#### WRITTEN EXERCISE 1
In the Redis forum thread, answer each:
(a) Which client library does the web application use to talk to Redis?
(b) What count did the netstat command return?
(c) According to the reply, from which side is the socket also closed when disconnect() is called?
#### WRITTEN EXERCISE 2
What are all the commands piped together in the shell line of the Redis forum thread?

═════ PROVIDED TEXT

Large numbers of TIME_WAIT socket connections running Redis in production

Simon Willison

unread,

Sep 6, 2010, 6:55:32 AM9/6/10

to Redis DB

We're using Redis for monitoring on a high traffic web application.
The app is written in Python/Django and uses the redis-py client
library.

We're seeing enormous numbers of TIME_WAIT connections left over from
our communications with Redis:

$ netstat -a | grep 6379 | grep TIME_WAIT | wc -l
15865

We're calling the r.connection.disconnect() at the end of every HTTP
request, but that hasn't addressed the problem. Any idea what's going
on here?

Thanks,

Simon Willison

Pieter Noordhuis

unread,

Sep 6, 2010, 7:31:26 AM9/6/10

to redi...@googlegroups.com

Hello Simon,

I've just checked the source code for redis-py, but it seems to
properly close the socket when disconnect() is called. When this
happens, the socket is also closed from the side of redis-server. Are
you sure all the connections are properly closed from the Python side
of things?

Cheers,
Pieter

> --
> You received this message because you are subscribed to the Google Groups "Redis DB" group.
> To post to this group, send email to redi...@googlegroups.com.
> To unsubscribe from this group, send email to redis-db+u...@googlegroups.com.

══════════
═════ DATASET

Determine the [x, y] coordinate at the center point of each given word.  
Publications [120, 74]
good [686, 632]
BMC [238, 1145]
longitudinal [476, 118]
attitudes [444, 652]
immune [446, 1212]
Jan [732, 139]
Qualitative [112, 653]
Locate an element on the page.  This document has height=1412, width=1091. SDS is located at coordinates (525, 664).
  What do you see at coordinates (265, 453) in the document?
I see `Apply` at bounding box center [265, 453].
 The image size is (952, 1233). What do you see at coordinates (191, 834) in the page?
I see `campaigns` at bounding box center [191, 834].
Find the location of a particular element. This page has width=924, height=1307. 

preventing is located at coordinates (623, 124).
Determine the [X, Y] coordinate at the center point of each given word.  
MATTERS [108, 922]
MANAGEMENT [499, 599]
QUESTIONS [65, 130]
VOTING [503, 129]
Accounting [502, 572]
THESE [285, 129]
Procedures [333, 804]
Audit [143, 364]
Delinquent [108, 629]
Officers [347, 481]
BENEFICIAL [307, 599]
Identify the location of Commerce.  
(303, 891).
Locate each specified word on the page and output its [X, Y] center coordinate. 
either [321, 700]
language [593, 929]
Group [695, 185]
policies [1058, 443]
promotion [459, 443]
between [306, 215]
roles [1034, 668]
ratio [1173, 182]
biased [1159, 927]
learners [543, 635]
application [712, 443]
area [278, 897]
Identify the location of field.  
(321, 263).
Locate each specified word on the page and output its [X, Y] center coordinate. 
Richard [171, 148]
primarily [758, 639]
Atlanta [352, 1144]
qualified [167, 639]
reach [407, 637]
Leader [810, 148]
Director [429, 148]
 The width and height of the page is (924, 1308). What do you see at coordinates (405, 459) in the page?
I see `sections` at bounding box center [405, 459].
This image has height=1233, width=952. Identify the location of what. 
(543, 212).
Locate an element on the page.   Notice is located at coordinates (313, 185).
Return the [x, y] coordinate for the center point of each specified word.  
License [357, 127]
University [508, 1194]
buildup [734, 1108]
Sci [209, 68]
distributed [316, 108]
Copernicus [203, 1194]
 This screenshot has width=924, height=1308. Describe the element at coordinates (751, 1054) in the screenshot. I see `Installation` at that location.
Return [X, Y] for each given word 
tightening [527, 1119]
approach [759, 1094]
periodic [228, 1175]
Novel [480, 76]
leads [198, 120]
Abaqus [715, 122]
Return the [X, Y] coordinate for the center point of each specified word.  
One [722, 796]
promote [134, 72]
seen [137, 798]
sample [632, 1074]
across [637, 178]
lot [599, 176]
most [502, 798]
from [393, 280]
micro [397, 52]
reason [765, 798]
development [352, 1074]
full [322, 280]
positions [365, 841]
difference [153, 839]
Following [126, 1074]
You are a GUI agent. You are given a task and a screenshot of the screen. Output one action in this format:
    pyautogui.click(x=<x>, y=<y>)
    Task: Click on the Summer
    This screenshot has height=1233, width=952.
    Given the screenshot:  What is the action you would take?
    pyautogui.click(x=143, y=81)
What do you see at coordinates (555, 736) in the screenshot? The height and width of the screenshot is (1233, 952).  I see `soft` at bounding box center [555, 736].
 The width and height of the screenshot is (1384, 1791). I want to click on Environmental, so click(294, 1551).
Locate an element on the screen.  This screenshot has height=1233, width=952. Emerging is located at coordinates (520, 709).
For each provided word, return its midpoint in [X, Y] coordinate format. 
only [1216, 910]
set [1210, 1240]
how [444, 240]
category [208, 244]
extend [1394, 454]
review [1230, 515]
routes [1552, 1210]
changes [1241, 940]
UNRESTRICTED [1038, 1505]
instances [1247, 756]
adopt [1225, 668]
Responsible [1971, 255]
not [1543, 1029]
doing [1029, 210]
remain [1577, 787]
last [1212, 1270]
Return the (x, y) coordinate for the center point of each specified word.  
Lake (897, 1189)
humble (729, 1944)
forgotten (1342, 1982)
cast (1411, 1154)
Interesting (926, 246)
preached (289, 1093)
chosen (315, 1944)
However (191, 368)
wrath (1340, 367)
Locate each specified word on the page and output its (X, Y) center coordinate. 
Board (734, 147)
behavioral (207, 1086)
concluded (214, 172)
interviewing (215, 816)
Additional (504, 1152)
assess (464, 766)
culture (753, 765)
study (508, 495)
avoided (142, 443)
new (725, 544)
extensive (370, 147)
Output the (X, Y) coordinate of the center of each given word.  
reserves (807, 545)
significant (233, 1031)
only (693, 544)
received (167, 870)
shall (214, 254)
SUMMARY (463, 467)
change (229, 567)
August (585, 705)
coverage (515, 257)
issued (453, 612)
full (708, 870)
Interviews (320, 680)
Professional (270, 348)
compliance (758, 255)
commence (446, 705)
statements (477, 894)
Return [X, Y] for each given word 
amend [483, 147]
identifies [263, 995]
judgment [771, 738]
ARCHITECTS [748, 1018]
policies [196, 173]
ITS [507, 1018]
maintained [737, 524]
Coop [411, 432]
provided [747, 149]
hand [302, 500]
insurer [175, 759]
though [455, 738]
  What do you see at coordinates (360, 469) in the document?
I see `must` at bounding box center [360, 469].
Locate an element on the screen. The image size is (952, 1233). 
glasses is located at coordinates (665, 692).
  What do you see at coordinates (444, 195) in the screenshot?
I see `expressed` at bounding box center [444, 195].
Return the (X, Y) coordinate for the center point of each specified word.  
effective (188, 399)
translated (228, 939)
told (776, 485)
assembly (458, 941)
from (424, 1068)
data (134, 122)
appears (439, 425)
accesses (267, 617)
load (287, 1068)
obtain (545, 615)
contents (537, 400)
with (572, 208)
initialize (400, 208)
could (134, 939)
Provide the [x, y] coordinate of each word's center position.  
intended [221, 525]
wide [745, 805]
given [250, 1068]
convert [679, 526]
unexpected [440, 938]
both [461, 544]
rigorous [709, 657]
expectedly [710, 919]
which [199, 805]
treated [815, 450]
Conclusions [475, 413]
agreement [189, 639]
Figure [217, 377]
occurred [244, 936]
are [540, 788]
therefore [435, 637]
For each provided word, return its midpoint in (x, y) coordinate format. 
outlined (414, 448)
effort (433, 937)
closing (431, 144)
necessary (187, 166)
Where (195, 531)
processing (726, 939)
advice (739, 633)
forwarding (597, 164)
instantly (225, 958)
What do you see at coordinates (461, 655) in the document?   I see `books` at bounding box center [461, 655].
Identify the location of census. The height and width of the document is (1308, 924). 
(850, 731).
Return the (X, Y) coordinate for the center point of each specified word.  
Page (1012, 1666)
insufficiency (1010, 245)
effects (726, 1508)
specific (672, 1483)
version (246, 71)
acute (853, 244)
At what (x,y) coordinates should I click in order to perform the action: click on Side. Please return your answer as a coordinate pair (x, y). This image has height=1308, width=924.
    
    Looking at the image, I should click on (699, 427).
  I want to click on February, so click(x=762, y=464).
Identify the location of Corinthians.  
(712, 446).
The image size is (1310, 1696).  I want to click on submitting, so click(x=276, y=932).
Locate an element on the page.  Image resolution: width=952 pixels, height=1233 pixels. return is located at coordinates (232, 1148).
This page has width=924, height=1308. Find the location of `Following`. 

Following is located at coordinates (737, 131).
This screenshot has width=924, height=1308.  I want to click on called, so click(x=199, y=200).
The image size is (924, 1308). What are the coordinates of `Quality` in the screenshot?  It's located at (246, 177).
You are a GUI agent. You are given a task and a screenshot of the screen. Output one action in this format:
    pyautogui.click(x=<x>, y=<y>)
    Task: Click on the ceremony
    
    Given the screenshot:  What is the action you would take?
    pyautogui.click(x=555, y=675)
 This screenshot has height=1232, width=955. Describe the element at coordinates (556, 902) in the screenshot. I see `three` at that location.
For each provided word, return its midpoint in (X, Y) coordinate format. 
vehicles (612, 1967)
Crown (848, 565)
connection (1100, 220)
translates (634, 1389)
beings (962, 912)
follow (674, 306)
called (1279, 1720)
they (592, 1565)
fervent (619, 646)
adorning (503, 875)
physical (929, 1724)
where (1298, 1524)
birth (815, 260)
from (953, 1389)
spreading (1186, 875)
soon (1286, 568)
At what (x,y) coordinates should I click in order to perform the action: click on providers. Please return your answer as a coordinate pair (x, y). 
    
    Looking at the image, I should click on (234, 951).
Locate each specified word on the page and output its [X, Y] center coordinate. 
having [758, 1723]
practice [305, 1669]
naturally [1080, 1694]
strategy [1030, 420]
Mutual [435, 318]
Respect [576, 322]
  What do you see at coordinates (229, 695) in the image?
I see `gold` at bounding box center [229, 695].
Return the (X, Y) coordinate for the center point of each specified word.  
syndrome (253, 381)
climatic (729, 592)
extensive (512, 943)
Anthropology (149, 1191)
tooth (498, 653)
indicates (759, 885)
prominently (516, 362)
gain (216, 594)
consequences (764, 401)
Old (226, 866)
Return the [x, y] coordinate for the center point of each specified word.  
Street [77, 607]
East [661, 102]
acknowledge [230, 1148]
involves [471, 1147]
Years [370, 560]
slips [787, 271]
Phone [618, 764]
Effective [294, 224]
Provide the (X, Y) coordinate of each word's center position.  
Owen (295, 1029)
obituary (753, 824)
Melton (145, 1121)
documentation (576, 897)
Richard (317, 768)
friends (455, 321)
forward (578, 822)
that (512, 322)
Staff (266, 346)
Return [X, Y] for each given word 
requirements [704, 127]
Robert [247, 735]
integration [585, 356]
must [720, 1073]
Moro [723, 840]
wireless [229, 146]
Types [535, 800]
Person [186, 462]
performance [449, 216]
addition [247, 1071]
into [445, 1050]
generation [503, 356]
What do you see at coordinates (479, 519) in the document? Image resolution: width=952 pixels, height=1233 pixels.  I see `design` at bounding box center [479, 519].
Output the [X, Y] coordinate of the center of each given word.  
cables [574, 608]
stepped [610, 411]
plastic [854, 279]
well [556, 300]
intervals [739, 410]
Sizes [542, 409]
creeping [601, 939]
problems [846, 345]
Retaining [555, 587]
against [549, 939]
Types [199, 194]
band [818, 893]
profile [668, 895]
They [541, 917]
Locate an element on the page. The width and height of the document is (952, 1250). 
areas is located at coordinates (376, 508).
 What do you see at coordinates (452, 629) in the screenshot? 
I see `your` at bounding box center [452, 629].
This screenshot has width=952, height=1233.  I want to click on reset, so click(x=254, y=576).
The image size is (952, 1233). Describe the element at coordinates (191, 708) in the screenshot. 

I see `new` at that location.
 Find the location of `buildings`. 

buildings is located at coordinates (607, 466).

══════════

#### RIGHT ANSWER 1
(a) redis-py
(b) 15865
(c) From the side of redis-server.

#### RIGHT ANSWER 2
netstat -a
grep 6379
grep TIME_WAIT
wc -l